Al Crob 2 nuove poltrone per la chemioterapia donate dall’associazione Agata

25


Rionero in Vulture 17/02/2020 – Il day hospital oncologico dell’Irccs Crob si arricchisce di due nuove poltrone per l’infusione dei farmaci chemioterapici donate dall’associazione Agata volontari contro il cancro. Un dono che nasce dal cuore e dall’impegno dei soci e dei sostenitori dell’associazione di Marconia guidata dalla presidente Mirna Mastronardi.

btrhdr

Agata è un’associazione composta in larga parte da pazienti o ex pazienti che offrono il servizio navetta gratuito da Marconia all’oncologico e forniscono supporto a quanti si rivolgono all’associazione. Il dono delle due poltrone specifiche per l’infusione dei farmaci chemioterapici nasce da un’esigenza pratica, ovvero, quella di consentire ai numerosi pazienti che ogni giorno si rivolgono al day hospital del Crob, anche dalle regioni limitrofe come Puglia e Campania, la possibilità di una terapia più veloce aumentando il numero dei posti a disposizione. Le sedute di chemioterapia, infatti, possono durare diverse ore. 

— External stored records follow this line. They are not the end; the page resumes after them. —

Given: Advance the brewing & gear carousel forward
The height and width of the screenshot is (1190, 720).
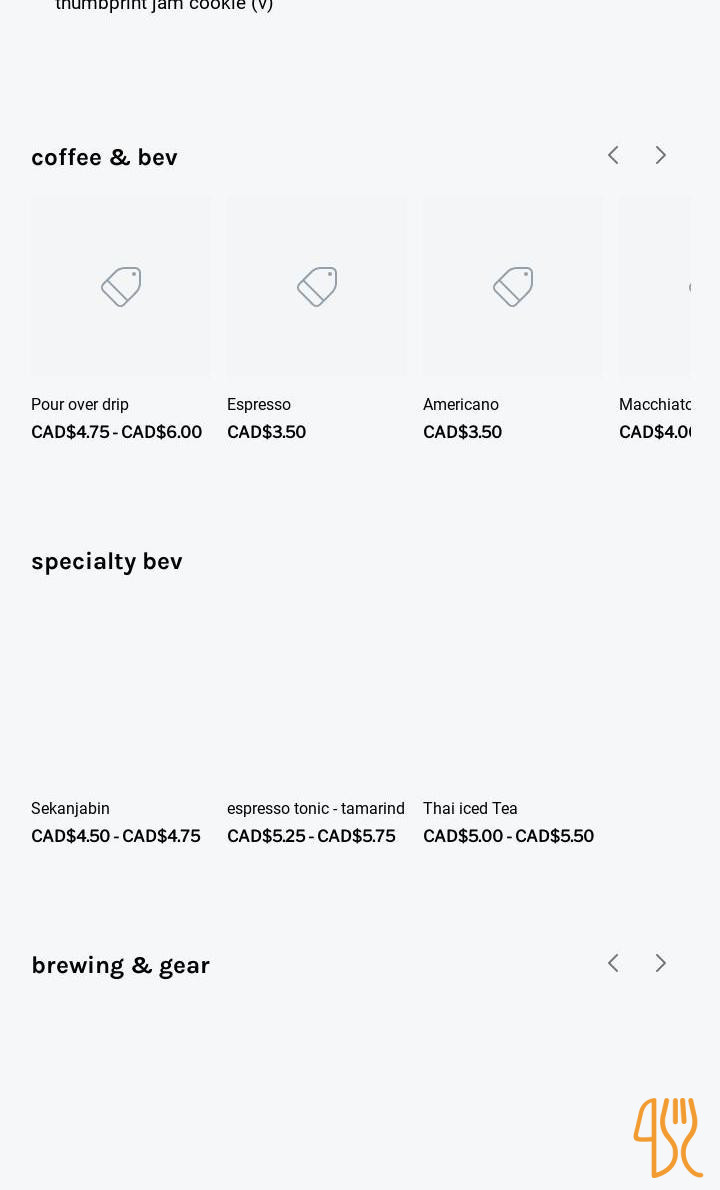Looking at the screenshot, I should click(660, 963).
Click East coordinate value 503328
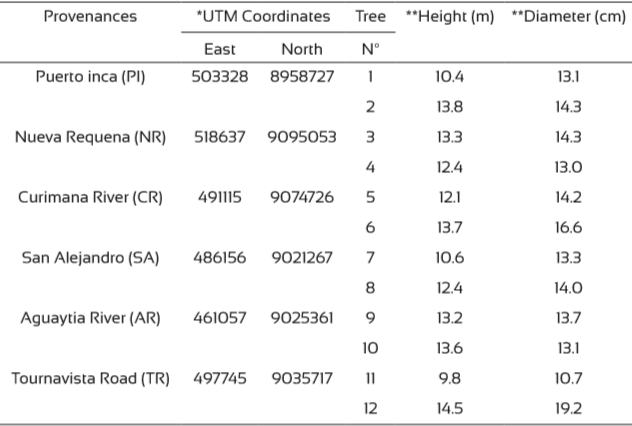Image resolution: width=632 pixels, height=426 pixels. click(219, 77)
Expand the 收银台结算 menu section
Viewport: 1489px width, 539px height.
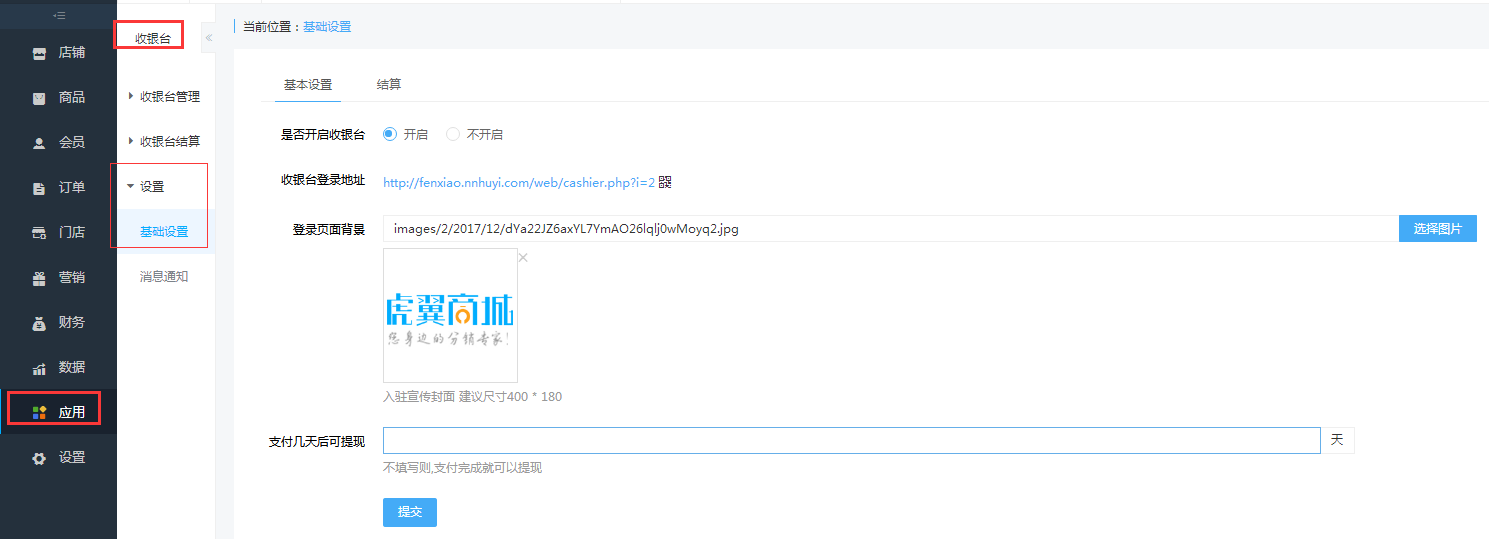pyautogui.click(x=131, y=141)
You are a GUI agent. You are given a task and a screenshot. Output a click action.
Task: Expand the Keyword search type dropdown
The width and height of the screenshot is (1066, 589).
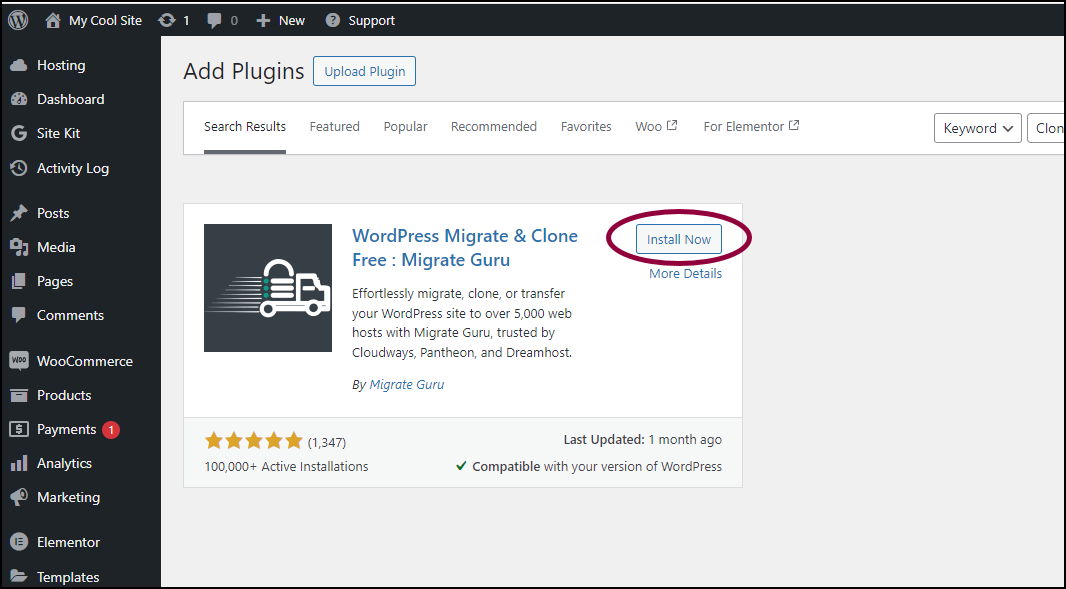tap(977, 128)
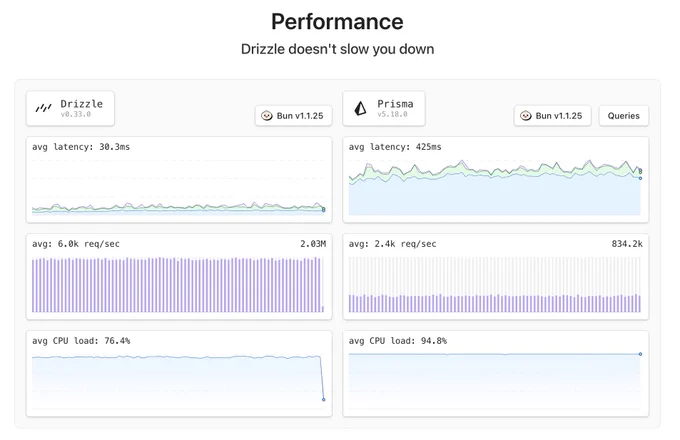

“Questo dono oltre all’importante valore economico e di utilizzo pratico, ha per noi un grande valore simbolico e affettivo” afferma il responsabile del day hospital oncologico Raffaele Ardito “è un’attestazione di stima che spinge noi oncologi e tutta l’equipe del day hospital oncologico a fare sempre di più e meglio per offrire a tutti i nostri pazienti la professionalità e l’accoglienza che meritano”. “Al day hospital oncologico del Crob afferiscono ogni giorno, in media, 60 pazienti” racconta Ardito “e le due nuove postazioni potranno contribuire a velocizzare i percorsi in vista del nuovo reparto più ampio e con più posti a disposizione che sarà pronto entro l’anno”.

btrhdr

“Il dono dell’associazione Agata volontari contro il cancro ci onora e testimonia l’apertura e la vicinanza del Crob al territorio, alle associazioni e al mondo della solidarietà” commenta il direttore sanitario Antonio Prospero Colasurdo che prosegue “è un dono concordato che nasce dalla condivisione di processi virtuosi tra pubblica amministrazione e terzo settore”.